When populating projects that contain a large number of documents it is possible that the same file may be uploaded multiple times leading to duplicate files within the system. This article describes the management of duplicate files in Opus 2 Platform. Some of this may be done automatically by the system, whereas other aspects of duplication management depends on manual user input.
Files are checked for duplicates on upload. If documents already exist in the project and have been successfully processed, then files in the new upload batch will be checked against all existing files in the project to see if they are duplicates. This is done first by checking the exact size value (in bytes) of the document in the upload dialog agains documents that have been uploaded to the project. If there is a size match then the uploaded document will have an MD5Hash value generated and a final check will be conducted between the MD5Hash value of the uploaded document and the document that already exists in the project. If the MD5Hash values match then the uploaded document will be flagged as a duplicate. The uploader will see a pop-up message advising that some of the files they have selected are already present in the project. They are then presented with the option to skip uploading or to continue.

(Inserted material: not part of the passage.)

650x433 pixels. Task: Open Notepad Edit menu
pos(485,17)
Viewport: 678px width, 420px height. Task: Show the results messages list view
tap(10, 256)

Sometimes there are duplicate files in the same upload batch. If this is the case, it is not possible to detect duplicate documents on upload, as the system has not processed the documents yet.
If a large batch of files is being uploaded, it is sometimes advisable to upload these to the files page without publishing them as documents first, in order to check for duplicate files before publication.
On the files page, there is an option to check the full list of files, or an individual batch of files for 'exact duplicates'. Once this filter is on, the list can be sorted on filename, and the two duplicate files will appear in the list next to each other, allowing the user to delete one of the files before publishing as a document.
The above duplication check is limited to files that are duplicates in both content and filename. It is still possible for two files with different names but identical content to be published as documents as the above relies on manual detection based on file name. If this has happened it is possible to look for duplicate files on the documents page using the MD5Hash value of a document.
On the documents page, it is possible to search for duplicates of a specific documents by filtering on the MD5Hash field. This is a system field that displays the value for each document. Documents that are identical in content but have differing filenames still contain the same MD5Hash value.
To detect identical versions of a specific document, the MD5Hash value of that particular document can be entered as a text string into the 'Find' box at the top of the Documents table, and any duplicate documents will be displayed.
When uploading an email with attachments Opus 2 Platform will automatically extract out the attachments as individual documents. These will then be linked to the parent email via an automatically created relationship of type 'attachment'. If the attached documents already exist in the platform then rather than extracting the documents again and creating duplicates, only the email is uploaded and the existing documents are then linked to the email using the same 'attachment' relationship type. This is done automatically as part of the file ingestion process when the email file is unpacked. This information is not available during the initial upload of the email message.
Only files that a user has access to are included in the duplicate detection process. If for example, user A uploads a file on the documents page and sets access control on it so that only they can see the document, and then user B uploads the same file with no access restrictions they will not see a warning that a duplicate exists within the project. However, if user A returns to the documents page they will now see that there is a duplicate of their file in the system. In general, users are only alerted to the presence of duplicates if they have access to both documents. This prevents users gaining information about the project that they would not otherwise have access to via the duplicate detection mechanism.